0.1.6 • Published 7 years ago

downode v0.1.6

Weekly downloads
1
License
MIT
Repository
github
Last release
7 years ago

downode

NPM version Node Version CircleCI Coverage Status

downode is a easy-to-use scraper for general usage. Simple but powerful.

Installation

npm i -S downode

Features

  • Composable: downode supports nested Rule, you can reuse/compose your Page Rule / Rule arbitrarily.

  • Concurrent control: Control all the network requests with simple config option.

  • Reference mechanism: You can reference other scraped data easily and asynchronously.

Documentations

Examples

There is a example to scrape Douban Top Rated 250 Movies.

API

downode(entryURL, pageRule, globalOptions?)

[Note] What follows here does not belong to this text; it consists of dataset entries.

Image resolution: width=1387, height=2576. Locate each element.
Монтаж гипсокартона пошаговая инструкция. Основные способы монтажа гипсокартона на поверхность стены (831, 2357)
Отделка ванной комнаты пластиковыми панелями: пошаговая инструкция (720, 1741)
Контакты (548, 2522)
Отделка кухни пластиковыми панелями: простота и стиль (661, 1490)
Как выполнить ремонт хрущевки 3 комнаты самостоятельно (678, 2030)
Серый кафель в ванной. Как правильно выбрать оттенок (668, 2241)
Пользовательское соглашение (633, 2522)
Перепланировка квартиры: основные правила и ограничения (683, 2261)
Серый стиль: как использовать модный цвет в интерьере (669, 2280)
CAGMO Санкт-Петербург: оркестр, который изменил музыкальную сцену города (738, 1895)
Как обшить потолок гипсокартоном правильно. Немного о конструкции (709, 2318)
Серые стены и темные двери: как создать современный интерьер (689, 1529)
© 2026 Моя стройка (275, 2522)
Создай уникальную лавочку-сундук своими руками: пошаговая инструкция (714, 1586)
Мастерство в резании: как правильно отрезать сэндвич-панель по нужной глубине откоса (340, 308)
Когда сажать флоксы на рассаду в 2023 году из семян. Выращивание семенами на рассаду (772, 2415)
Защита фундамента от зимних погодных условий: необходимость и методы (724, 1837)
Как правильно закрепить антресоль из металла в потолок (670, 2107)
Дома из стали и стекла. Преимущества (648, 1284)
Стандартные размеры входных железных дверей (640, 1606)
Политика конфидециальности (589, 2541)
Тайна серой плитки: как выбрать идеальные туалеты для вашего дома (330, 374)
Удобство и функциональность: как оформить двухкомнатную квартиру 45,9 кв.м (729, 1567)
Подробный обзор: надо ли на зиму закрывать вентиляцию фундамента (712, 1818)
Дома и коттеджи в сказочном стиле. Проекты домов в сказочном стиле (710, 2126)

scrape the given URL page with given Page Rule

NOTE: if you're using commonjs module, you'll need to use require('downode').default to get this main function

Params

  • string entryURL - The target URL you want to start with.
  • Object pageRule - The Page Rule for the entry page, a set of Rule. - Rule (Object|String|RefVarWaiter) - Specify what/how to scrape. see Rule's Options Guide
  • Object globalOptions - Global config options. - totalConcurrent (number? = 50) - Max concurrent number for global task prority queue. see Concurent Control - mode ('default' | 'df' | 'bf') - Global task prority queue mode. see Concurent Control - entryCookie (string) - cookie for entry request. - rate (number? = 0) - Default rate option for Rules. - concurrent (number? = 5) - Default concurrent option for Rules. - request (Object? = 0) - Default request option for Rules. - userAgents ((string[] | string)? = MOST_COMMON_USER_AGENTS) - Default userAgents option for Rules. - retry (number? = 3) - Default retry option for Rules. - retryTimeout (number? = 2000) - Default retryTimeout option for Rules.

Return

  • Promise - resolve a result Object with same structure to your Page Rule

waitFor(...refPaths, callback)

Function overloading:

  • waitFor(refPathsArray, callback)
  • waitFor(refPathsObject, callback)

Create a Reference Variable Waiter. Invoke the callback when all Reference Variables are available.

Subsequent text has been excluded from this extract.